No – it turns out she was just a rude bitch.
And so unusual for this country! We have never encountered anyone of this nature so it was quite natural for us to assume something along the mental health lines. And the Shiloh Inn didn’t just have one member of staff with absolutely no idea how to treat guests. We decided to have dinner there and were seated by fag-ash Lil (working in between smoke-breaks). Sadly we were left to our own devices as she presumably went off duty without mentioning we were there to fag-ash Liz when she came in from her smoke break. After half an hour we got up and walked out to find somewhere to eat where the waiting staff speak to you. I don’t think they noticed yet.
We headed into Klamath Falls and discovered that it was closed.
Well there was one place open – Roosters Steak and Chop House. It wasn’t exactly the best service we have ever had but at least they fed us – and well too!
This morning’s breakfast was not too bad and fag-ash Lola was on hand this time to tell us ‘that’s coffee, that’s decaff, that’s hot water and that’s scrambled egg’. Thank goodness because otherwise I could have ended up with very wet toast. She also cleared the plates.
We got the hell out of Klamath Falls and headed directly to Redding. The temperature hit 101 degrees and we had the top down for parts of our journey. Thank ‘Shiloh’ for Alamo in Seattle (and I don’t mean Angelina Jolie’s child).
Redding is one of those places that built a bridge (the Sun-Dial Bridge) so that tourists had a place to go sight seeing. In the pamphlet collected at the hotel it declared it unique as not only being a working sun-dial but ALSO having a quite unique glass panelled bottom. Now I don’t get excited by too many things, but glass bottomed bridges are one of the few things in the world I thought were just not possible.

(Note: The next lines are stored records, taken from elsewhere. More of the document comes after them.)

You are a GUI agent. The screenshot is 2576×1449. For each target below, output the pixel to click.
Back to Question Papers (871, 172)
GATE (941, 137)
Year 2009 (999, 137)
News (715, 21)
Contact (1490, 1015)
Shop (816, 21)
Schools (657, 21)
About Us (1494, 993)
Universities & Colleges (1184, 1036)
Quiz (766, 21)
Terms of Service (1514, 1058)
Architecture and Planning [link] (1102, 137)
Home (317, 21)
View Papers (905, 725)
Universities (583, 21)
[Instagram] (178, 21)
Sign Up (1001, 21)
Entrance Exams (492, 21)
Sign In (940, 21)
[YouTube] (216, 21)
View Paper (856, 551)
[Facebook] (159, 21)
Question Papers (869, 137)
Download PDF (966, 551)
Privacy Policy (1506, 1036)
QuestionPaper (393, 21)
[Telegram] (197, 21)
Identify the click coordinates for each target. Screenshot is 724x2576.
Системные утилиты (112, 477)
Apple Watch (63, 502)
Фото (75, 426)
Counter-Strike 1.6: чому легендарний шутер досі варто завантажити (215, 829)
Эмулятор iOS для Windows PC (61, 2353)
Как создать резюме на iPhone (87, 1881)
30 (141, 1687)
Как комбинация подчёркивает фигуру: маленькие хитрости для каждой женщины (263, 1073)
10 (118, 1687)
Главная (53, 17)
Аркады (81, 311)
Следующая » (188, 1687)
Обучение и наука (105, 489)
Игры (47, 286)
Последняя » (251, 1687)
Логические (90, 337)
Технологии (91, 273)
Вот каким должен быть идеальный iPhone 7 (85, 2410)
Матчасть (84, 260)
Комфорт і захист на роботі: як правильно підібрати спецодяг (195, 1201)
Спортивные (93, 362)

Imagine seeing the river flowing right beneath your feet!
I also imagine the designer visualised this when he drew his sketches. I would imagine the civic leaders who funded the bridge also had an idea that this would be a major draw of the bridge.
When you see the glass panels (which are ‘semi-translucent green’) – you can only assume that the builders did not share the vision – or they forgot to peel off the protective green film from the panels as they laid them. You can even see ripples at the edges where they have become dog-eared. Why do they need to be green?
However, it is a beautiful bridge otherwise.
We then went to Shasta Dam a few miles out of town and took the tour.
Dinner tonight was another mammoth serving of steak at the Cattlemen. The portions were diabolically large. Our starter of filled potato skins would have been a main course in the UK. In fact the salad and bread handed out to everyone in the restaurant would have been a chargeable starter in the UK.
We were damaged by it.
We know we have to come home to the UK.